The 15-square-meter BingoBox outlets in Shanghai require customers to use their smartphones to unlock entry doors and pay for merchandise via apps. Radio frequency identification labels are deployed to enable automatic detection of each product’s price at the checkout area.

Some call BingoBox just an enlarged vending machine. But unlike standard vending machines that sell only beverages and snacks, BingoBox outlets also stock daily necessities, stationery and fresh fruit.

The checkout process requires users to scan a QR code for each product purchased. After payment is verified, which can take half a minute, the door automatically opens for exit.

The Guangdong Province-based company is betting big on this new business model. After trialing the cashless concept in Guangdong for several months, it expanded nationwide.
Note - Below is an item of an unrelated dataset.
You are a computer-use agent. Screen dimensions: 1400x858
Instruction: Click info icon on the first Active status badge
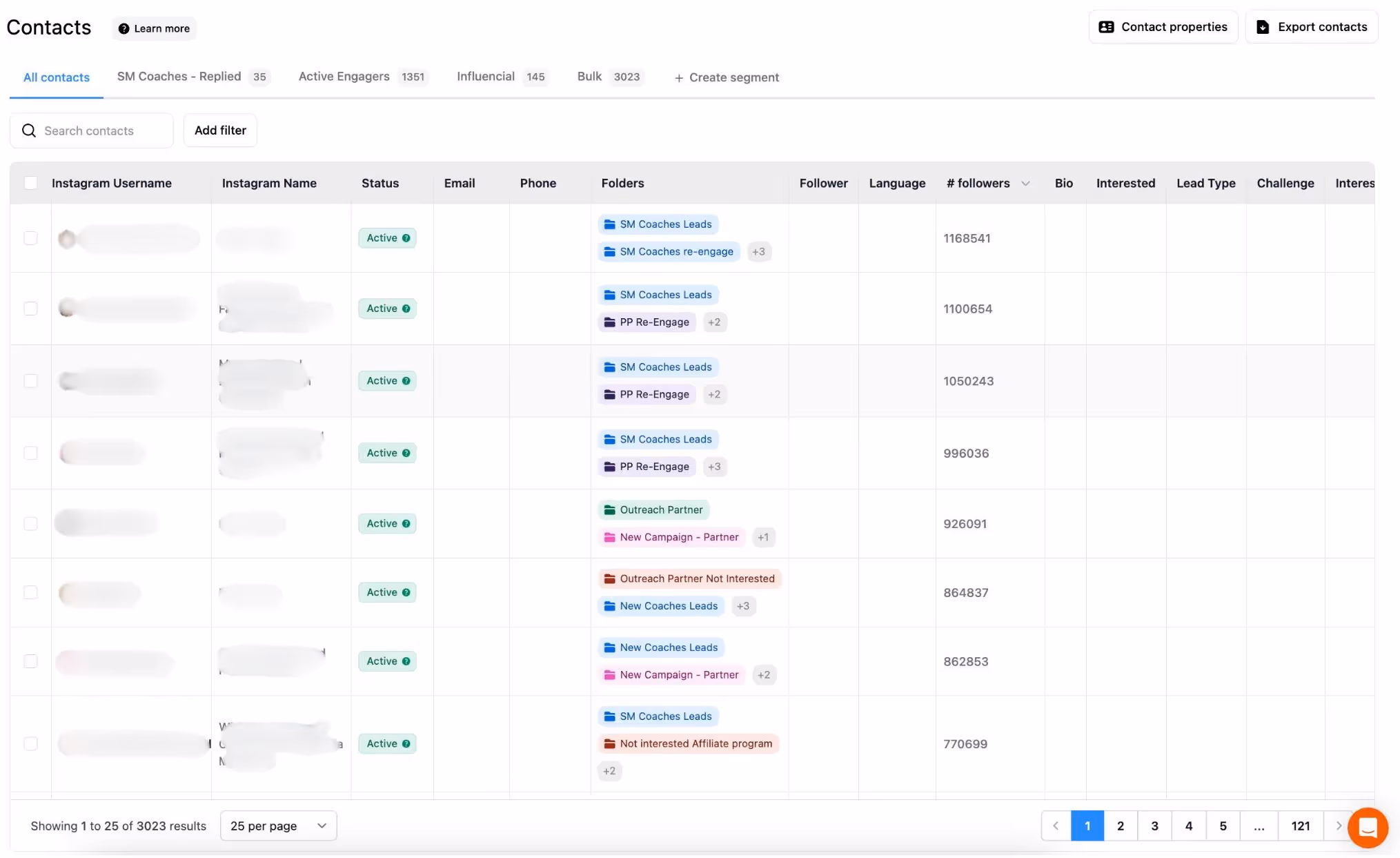click(406, 238)
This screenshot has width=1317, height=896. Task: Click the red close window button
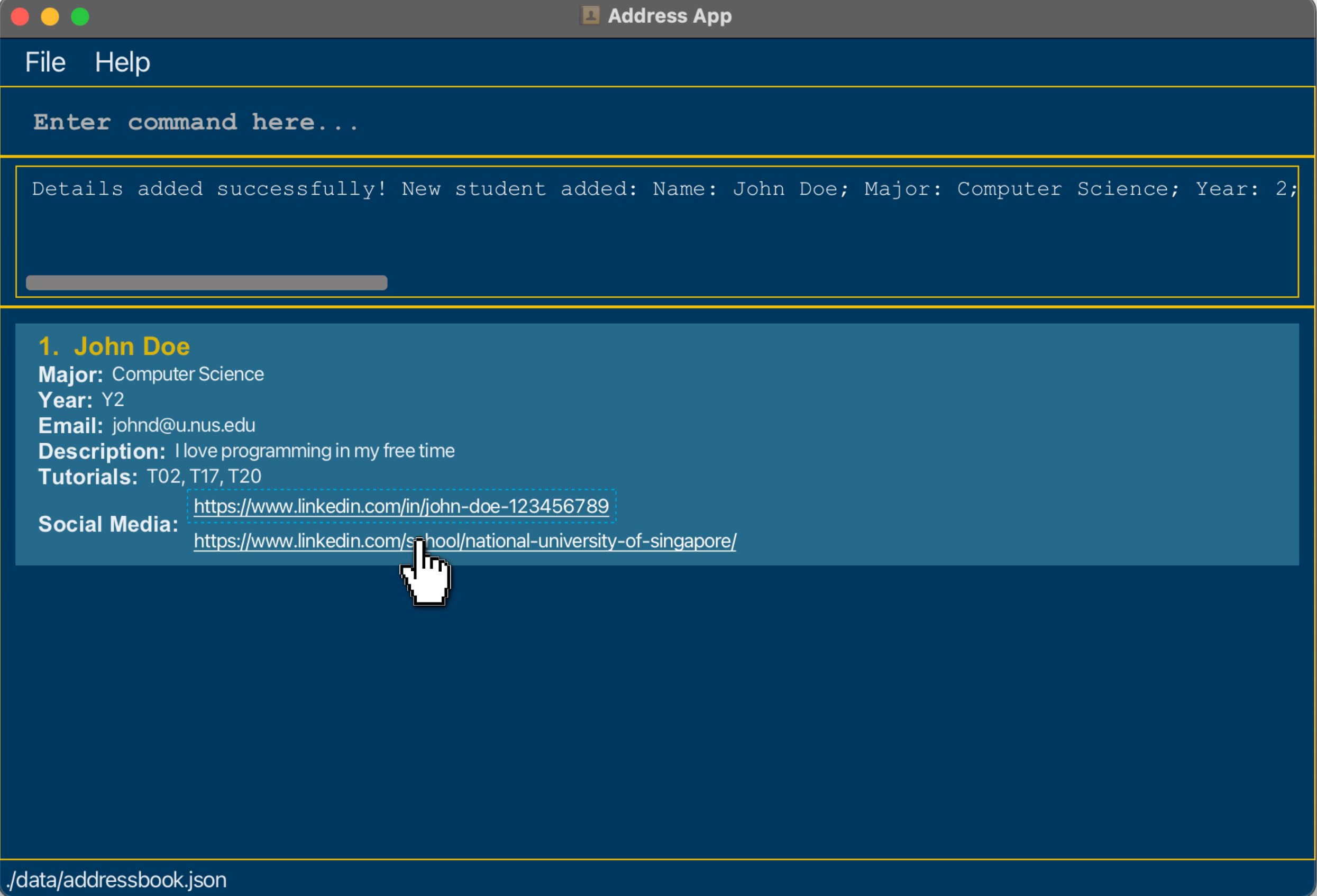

BingoBox claims to have 5,000 outlets across China and said it raised 100 million yuan (US$14.7 million) in venture capital last month.

Whether consumers are embracing the new trend or not, investors seem captivated by it.

Chuangshanghui E-commerce, operator of unmanned convenience store chain F5 Future Store, raised 30 million yuan at the end of June from Sinovation Ventures, backed by former Google China head Kaifu Lee.

The F5 stores sell not only beverages and packaged foods but also ready-made noodles and hot drinks served up a robotic arm.

Independent market observer Xiao Mingchao said unmanned stores in their initial stages require hefty upfront investment that may be hard to recoup.

“Only by operating on a large scale can operators cut cost and raise efficiency,” he noted.

Alibaba showcased its entry into the trend — an unmanned supermarket and coffee shop called Tao Café — as a part of the recent Taobao Maker Festival. Tao Café is in trial status.

The café incorporates elements such as target tracking, sensor chips and machine-learning algorithms that remember each visitor’s whereabouts within the shop.

By logging into Taobao or an Alipay account before entering the shop, customers pay for services without staff assistance. The beverage area of Tao Café has a voice recognition function to take orders from customers. The only humans employed in the café are merchandise stockers, who remain out of sight.

Alibaba Chief Executive Officer Daniel Zhang said this new brand of marketing relies on technology that could become standard infrastructure for retailers in the future, regardless of the businesses they operate. The new technology offers greater efficiency and cost-savings, according to Alibaba.

E-commerce giants and tech startups are talking up the benefits to consumers, though the public so far remains wary.

In Shanghai, BingoBox’s two existing locations are far from the heavy foot traffic of Metro stations and major office buildings. They are competing with the 2,000 convenience stores currently open across the city.

The concern persists that cashier-free stores rely too much on technology and pay too little attention to selection range and attractive displays.

The new trend comes at a time when offline and online retail sectors are beginning to converge. Industrial Securities pointed out in a research note that most Internet companies entering the offline retail sector are aiming to use the collection of consumer data there to benefit their online sales.

Bricks-and-mortar retailers are also realizing that they need to create new, more exciting leisure experiences for consumers, such as dining facilities and dazzling displays.

For now, it’s all a bit of trial and error. Business models need to change and research on how people shop in daily reality needs to be conducted.

How services like Tao Café will fare among the broad public remains to be seen. Questions remain. How, for example, can sensors and other technical support systems cope if a large number of consumers arrives at the same, small unmanned shop at the same time? An even bigger concern is the perception that unmanned retail shopping may be just too dehumanizing in a world where person-to-person contact seems to be slowly fading.

There are also issues related to payments from travelers or foreigners, who have to go through some trouble to access China’s domestic mobile payment systems that usually require links with a domestic bank account.

Then, too, smartphone data connection in some areas is poor, and technical glitches can create problems for consumers wanting to pay for goods.